Citizens UK, Birmingham ran an event that was both impressive and intimate, with 37 leaders in attendance. Testimony was shared in four themed breakout groups of around ten people, with a chair, timer and note taker each, and with leaders clearly briefed on their themes beforehand. Group themes, such as diaspora, communities, and young people allowed each table to explore experiences of hate and policy solutions


A few leaders were invited to share longer accounts to the room as a whole. There was an horrifying account of the normalised, everyday schoolyard antisemitism faced by a young leader, with jokes about gas chambers often being a daily occurrence, and there was the story of a hijabi Muslim leader being abused in public by an attacker explicitly quoting our Prime Minister’s letterbox comment.

Different themes such as islamophobia or misogyny, and different perspectives such as those of teachers or students, weren’t separated out but rather woven together in a group session. Rather than simply observing, the Law Commission team were invited to take part in the rounds on each table, where we all shared personal stories of hate we had experienced or witnessed.

These testimonies highlighted the different drivers of hate and the failure of institutions at range of scales to respond appropriately. This message was brought home by Chris Allen, a leader and academic who gave us a short lesson on the role of social environments in creating ‘permission to hate’ and who challenged the law commission to look beyond immediate perpetrators to those who enabled them, if they wanted to make a meaningful difference.
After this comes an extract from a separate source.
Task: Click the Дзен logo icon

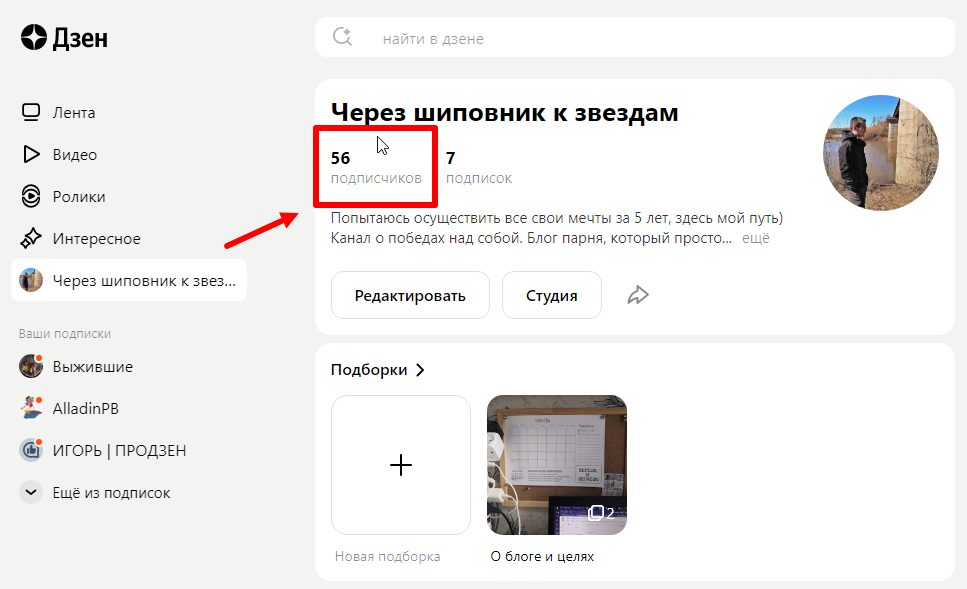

The event concluded with two powerful stories of actions in Birmingham, involving community iftars in areas with few Muslim residents, and of a project in schools to get new generations to remember and connect with the legacy of the holocaust. Birmingham leaders used the event to highlight the potential for local action, not least around upcoming elections, and the evaluation revealed a room full of anger, but also one feeling a sense of solidarity’s and a renewed motivation to act.

These visits really brought the issues and stakes home for many of us, and highlighted a range of opportunities – not only with the law commission – to push for local and national change. Out of them we have an emerging national leaders’ team on hate crime, as well as plenty more to do!